Rains v. Stayton Builders Mart Inc.

The plaintiff in Rains v. Stayton Builders Mart, Inc., Kevin Rains, became paraplegic when he fell through a defective wooden board at his job site. He brought claims for damages against the lumber retailer, Stayton Builders Mart, and the manufacturer, Weyerhaeuser Company. His wife, plaintiff Mitzi Rains, also brought claims for damages to compensate for “loss of consortium,” which are damages for the impact of her husband’s injury on their marriage.

The jury found that Kevin had suffered $5,237,700 in economic damages and $3,125,000 in non-economic damages, and that Mitzi had suffered $1,012,500 in non-economic damages. Because the state of Oregon calculates damages using a comparative-fault scheme, and because Kevin was found to be 25% at fault for his accident, the court ended up entering a limited judgment awarding Kevin a total of $6,272,025 and Mitzi $759,375.
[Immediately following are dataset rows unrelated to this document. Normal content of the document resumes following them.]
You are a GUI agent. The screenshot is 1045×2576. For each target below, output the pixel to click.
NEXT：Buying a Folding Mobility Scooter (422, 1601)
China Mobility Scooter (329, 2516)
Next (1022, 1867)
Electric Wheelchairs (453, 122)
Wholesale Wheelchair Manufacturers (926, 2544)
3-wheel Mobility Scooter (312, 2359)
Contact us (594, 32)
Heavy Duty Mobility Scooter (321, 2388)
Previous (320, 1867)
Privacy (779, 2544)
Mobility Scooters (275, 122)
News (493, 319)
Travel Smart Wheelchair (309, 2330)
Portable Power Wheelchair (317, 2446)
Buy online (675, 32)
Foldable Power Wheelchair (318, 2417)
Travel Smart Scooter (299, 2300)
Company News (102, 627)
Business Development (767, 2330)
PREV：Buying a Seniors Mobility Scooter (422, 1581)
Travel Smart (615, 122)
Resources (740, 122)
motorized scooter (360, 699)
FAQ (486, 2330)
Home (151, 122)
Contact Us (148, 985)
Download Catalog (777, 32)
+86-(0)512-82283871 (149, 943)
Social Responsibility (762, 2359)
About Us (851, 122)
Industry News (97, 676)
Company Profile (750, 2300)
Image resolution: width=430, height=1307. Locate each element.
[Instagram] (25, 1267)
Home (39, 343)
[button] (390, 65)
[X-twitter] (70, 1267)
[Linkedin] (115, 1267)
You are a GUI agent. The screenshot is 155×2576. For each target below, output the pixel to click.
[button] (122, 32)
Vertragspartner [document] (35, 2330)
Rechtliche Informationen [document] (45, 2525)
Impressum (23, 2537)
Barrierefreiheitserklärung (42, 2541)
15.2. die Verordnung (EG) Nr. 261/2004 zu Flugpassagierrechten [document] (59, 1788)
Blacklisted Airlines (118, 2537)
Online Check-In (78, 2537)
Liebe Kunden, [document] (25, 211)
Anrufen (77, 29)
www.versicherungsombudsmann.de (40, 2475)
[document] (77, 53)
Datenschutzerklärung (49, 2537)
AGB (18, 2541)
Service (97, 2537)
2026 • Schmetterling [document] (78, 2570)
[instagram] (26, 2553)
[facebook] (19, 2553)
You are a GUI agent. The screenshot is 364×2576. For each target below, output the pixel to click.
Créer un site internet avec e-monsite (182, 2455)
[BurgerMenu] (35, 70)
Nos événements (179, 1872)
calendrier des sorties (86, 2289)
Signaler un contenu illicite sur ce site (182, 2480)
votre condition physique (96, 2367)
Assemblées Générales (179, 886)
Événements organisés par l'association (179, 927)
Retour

Weyerhaeuser appealed, arguing that the court should have limited the non-economic damages of Kevin and Mitzi to $500,000 apiece under the non-economic damages cap discussed above. The battle over whether these damages should be capped, and over how to apply relevant articles of the state constitution, was appealed all the way up to the Oregon Supreme Court. However, once the Supreme Court issued its ruling in Horton v. OHSU, the legal context changed significantly. The Supreme Court sent the case back down to the Court of Appeals with instructions to decide the case under the Horton ruling.

The Court of Appeals decided that, especially with regard to the “most grievously injured plaintiffs,” capping non-economic damages awards at $500,000 leaves plaintiffs without a full and “substantial” remedy as required by Article 1, Section 10 of the Oregon Constitution. If the cap had been applied to Kevin, his damages would have been reduced from $2,343,750 in non-economic damages to $500,000. Mitzi’s damages would have been reduced by $259,375, from $759,375 to $500,000. The Court of Appeals concluded that to cap their damages at $500,000 would leave Kevin and Mitzi without the full substance of the remedy to which they are constitutionally entitled because neither of them received anything in return.

What will happen next?

Weyerhaeuser has requested an extension of time in which to file a petition for review in the Oregon Supreme Court. If the Supreme Court accepts review it may clarify the application of Horton v. OHSU to cases that do not involve government defendants.